Vil marmonna, secoua lentement la tête et poussa un long soupir.

« Une manœuvre que n'importe qui peut prévoir, cet Agartha ne l'adopterait pas. Réfléchissez. Pourquoi Agartha, Lamaron et les brigands sont-ils venus jusqu'à Sandanji ? Pour nous anéantir. Or, l'idée de battre en retraite docilement ne les effleure même pas. »

« Votre Majesté pense donc qu'ils comptent nous affronter jusqu'au bout ? Mais dans la situation actuelle… »

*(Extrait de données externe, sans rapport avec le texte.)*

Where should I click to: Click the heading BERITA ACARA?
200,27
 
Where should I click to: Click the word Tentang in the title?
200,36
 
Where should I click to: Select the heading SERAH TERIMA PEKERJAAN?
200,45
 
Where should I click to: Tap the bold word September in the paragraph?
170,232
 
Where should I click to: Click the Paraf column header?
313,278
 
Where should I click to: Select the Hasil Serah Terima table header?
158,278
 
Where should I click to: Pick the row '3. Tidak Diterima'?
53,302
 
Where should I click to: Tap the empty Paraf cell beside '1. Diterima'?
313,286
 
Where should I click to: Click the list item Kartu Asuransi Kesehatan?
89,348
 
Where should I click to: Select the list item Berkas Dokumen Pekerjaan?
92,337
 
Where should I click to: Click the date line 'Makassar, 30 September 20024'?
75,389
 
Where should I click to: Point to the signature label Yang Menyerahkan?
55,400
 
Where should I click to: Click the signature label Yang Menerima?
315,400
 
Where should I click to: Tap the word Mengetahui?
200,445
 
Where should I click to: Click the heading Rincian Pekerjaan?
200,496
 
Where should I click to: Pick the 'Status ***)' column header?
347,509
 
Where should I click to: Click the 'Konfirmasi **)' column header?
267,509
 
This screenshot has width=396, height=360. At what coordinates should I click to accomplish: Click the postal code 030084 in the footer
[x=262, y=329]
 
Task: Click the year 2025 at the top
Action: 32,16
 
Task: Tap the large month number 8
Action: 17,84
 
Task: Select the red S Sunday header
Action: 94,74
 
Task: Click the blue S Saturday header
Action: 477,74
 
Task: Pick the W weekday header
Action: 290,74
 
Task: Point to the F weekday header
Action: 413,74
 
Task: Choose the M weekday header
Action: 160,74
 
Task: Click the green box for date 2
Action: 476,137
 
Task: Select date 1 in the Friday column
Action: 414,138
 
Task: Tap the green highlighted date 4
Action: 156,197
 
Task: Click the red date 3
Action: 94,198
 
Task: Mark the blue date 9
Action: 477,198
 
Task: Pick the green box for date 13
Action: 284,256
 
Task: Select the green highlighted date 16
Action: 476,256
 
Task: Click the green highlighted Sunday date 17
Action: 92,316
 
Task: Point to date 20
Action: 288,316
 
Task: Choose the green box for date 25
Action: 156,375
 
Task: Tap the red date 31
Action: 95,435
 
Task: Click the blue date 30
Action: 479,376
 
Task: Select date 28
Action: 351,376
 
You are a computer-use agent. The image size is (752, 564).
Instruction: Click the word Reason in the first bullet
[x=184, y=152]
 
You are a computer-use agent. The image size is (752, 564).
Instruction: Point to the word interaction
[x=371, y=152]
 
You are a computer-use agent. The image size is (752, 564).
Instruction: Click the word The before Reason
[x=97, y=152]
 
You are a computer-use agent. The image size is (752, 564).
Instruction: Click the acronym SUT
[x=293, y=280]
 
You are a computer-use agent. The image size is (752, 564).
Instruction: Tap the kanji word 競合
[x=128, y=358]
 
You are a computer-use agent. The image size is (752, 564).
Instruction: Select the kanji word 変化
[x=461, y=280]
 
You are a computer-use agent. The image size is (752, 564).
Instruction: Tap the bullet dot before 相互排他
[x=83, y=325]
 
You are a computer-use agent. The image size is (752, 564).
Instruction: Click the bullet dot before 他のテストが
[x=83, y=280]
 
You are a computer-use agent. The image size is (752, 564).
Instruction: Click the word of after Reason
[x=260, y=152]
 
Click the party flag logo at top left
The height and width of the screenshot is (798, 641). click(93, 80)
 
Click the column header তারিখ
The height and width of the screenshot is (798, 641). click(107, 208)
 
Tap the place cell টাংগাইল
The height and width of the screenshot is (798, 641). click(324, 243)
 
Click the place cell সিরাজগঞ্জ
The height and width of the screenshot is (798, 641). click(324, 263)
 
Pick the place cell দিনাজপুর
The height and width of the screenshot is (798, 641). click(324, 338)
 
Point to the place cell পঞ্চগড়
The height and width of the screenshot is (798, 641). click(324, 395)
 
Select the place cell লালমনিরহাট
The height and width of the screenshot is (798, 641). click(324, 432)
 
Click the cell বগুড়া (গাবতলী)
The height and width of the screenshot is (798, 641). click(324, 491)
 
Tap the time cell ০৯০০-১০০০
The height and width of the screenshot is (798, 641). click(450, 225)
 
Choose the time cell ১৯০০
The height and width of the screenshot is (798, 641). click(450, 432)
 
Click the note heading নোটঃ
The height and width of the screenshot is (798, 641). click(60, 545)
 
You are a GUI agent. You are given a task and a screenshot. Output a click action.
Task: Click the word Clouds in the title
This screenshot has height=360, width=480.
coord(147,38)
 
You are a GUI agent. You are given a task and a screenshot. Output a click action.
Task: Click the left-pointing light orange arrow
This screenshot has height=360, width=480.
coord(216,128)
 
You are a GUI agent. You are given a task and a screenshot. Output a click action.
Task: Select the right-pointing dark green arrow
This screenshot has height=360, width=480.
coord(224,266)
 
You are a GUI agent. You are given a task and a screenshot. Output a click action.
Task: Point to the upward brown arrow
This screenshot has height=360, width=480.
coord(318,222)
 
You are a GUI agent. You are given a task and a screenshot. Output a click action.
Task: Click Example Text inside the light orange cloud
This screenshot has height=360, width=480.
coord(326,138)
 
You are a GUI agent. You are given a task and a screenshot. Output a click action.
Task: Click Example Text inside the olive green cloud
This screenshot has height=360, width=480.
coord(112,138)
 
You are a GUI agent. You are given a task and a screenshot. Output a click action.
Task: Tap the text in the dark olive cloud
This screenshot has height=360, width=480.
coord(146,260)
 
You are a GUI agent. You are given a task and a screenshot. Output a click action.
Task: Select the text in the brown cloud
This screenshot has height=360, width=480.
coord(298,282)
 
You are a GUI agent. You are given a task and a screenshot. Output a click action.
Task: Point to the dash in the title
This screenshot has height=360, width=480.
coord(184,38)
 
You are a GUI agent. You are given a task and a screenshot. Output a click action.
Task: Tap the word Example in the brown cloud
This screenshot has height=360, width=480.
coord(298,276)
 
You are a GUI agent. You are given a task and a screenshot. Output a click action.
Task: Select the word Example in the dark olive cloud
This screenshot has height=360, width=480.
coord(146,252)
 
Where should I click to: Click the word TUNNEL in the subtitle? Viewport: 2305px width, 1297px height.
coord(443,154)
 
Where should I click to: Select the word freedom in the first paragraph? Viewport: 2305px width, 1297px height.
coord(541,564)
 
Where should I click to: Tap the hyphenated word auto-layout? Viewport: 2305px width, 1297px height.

« Certes, ils sont écrasés par le nombre. Dans une telle passe, leur seule pensée est de nous perdre par la ruse. Une attaque surprise est une option, mais elle est irréalisable. »

« … »

« À l'heure qu'il est, l'ennemi ne peut pas user de magie. Tant que Géronius tient, la magie leur est interdite. Naturellement, ils chercheront à retrouver la leur. »

« Ce qui veut dire… »

« Ils tenteront de gagner une zone hors de portée de Géronius et de sa clique. »

Vil se redressa, plantant son regard dans la carte.

« Si j'étais du côté d'Agartha, je filerais droit au sud depuis notre position actuelle. »

« Sire… là-bas, ce n'est que du désert, non ? »

« Un désert sans le moindre obstacle… Ils soigneraient leurs blessés là-bas, et, si possible, nous y attireraient pour nous prendre en tenaille. Avec la magie de leur côté, Agartha aurait une vraie chance de l'emporter. »

« Si nous ne bougeons pas… »

« Non, comment nous faire bouger… ils y ont déjà pensé, soyez-en sûrs. »

Vil acquiesça avec un sourire féroce, puis adressa ses ordres aux officiers.

« Ne perdez pas Agartha de vue. Au moindre mouvement, prévenez-moi sur l'heure. … Fufufu, j'ai hâte de voir quel tour ils nous réservent ! »

Vil ricana, sans pudeur. Pourtant, en parallèle, il guettait le retour d'Octa, son bras droit, avec une impatience fébrile.

La nouvelle d'un mouvement de l'armée d'Agartha lui parvint deux jours plus tard.